The Sedo Sales Roundup, February Edition: Why Zag.com Sold for $450,000, and More

In this edition of the Sales Roundup, I’m taking a look at a handful of domain sales facilitated by the Sedo marketplace in February. Sedo closed some significant sales this month, with three six-figure sales disclosed and countless five-figure deals.

Below, I look at five Sedo sales and explore who bought them, and why.

 

Zag.com – $450,000

The sale of Zag.com will rank as one of the largest sales of 2021. As of writing, DNJournal ranks Zag.com as the third-largest of this year, but the recent six- and seven-figure sales at the ROTD auction may push Zag.com down.

Zag.com was acquired by Zag America LLC, a creative company with ventures in animation, music, and entertainment. Zag’s store, aptly named Zag Store, has 136,000 Instagram followers. The company uses several domains at the moment including Zag-inc.com and Zag-Store.com.

While Zag.com currently forwards to Zag-inc.com, the company may choose to replace Zag-inc.com with Zag.com at some point.

Three-letter, pronounceable dot-com domain names do sell for six-figures apiece, so it’s certainly not unusual to see Zag.com sell for $450,000. In the past year, for example, we’ve seen Nas.com sell for $720,000 and Mim.com for $131,410.

Sedo sold Zag.com on behalf of TrueCar Inc., a publicly-traded automotive pricing website that owns and operates True.com. TrueCar was a brand created by  Zag.com Inc. in 2008, with the brands merging in 2010.

 

Triple.com – $220,000

Earlier this month, Dave Evanson announced that he closed a deal for $220,000 for the Triple.com domain.

Shortly after that news broke, Triple.com moved to a privacy-protected GoDaddy account, which naturally gave few clues as to the new registrant’s identity.

The domain has now updated and hosts a website.

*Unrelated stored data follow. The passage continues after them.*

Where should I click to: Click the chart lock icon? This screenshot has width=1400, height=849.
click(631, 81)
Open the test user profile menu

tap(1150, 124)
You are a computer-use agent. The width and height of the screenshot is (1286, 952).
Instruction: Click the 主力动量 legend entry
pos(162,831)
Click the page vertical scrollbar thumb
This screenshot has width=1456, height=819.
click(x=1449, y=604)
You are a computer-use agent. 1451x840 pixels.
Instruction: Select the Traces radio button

That website is a real estate lead generation service that seems to cover the whole of America.

It appears Triple.com will be used to rebrand the service from AgentHire to Triple, with Triple.com replacing AgentHire.com. Little is known about AgentHire, but it looks as though this venture started last year and is still in the early stages.

Triple.com used to be operated as a domain name registrar but the domain seems to have been dormant for almost a decade behind WHOIS privacy protection.

 

PLP.com – $117,500

PLP.com, the second three-letter domain on the list, sold for $117,500. Again, a six-figure fee for a three-letter domain isn’t unusual. There have been many instances of three-letter initialism .COM sales in the past few years in the six-figure range.

PLP.com was acquired by Preformed Line Products, and redirects to their Preformed.com domain.

 

Kitchen.co – $84,500

Kitchen.co was acquired by 2create Ltd, a design agency based in Varna, Bulgaria, which has branched out into the creation and development of brands under the 2create umbrella.

2create Ltd operates a service called Kitchen, which provides a shared inbox service and workspace for teams and their clients.

The Kitchen service is currently hosted on KitchenApp.io, suggesting that the acquisition of Kitchen.co is an upgrade from Kitchen’s original domain. The Kitchen.co domain doesn’t host Kitchen’s website as of writing.

The sale of Kitchen.co is the largest publicly-disclosed .CO domain sale of the past year, beating the previous incumbent Dance.co by an impressive $26,100.

 

Defendable.com – $30,000

The one-word dot-com Defendable.com sold for $30,000 around a week before this blog post was published. As of writing, Defendable.com doesn’t resolve to a website, but I have found the buyer’s identity.

I’m 99% positive that Defendable.com was acquired by Defendable, a new Norweigian cybersecurity company that’s currently operating on Defendable.no, a domain registered two days after the company purchased Defendable.com.

The company has also registered other “Defendable” domains including:

  • Defendable.network
  • Defendable.store
  • Defendable.ninja
  • Defendable.org
  • Defendable.red

And tens of other names, primarily new gTLDs. A brand protection masterclass from a new company?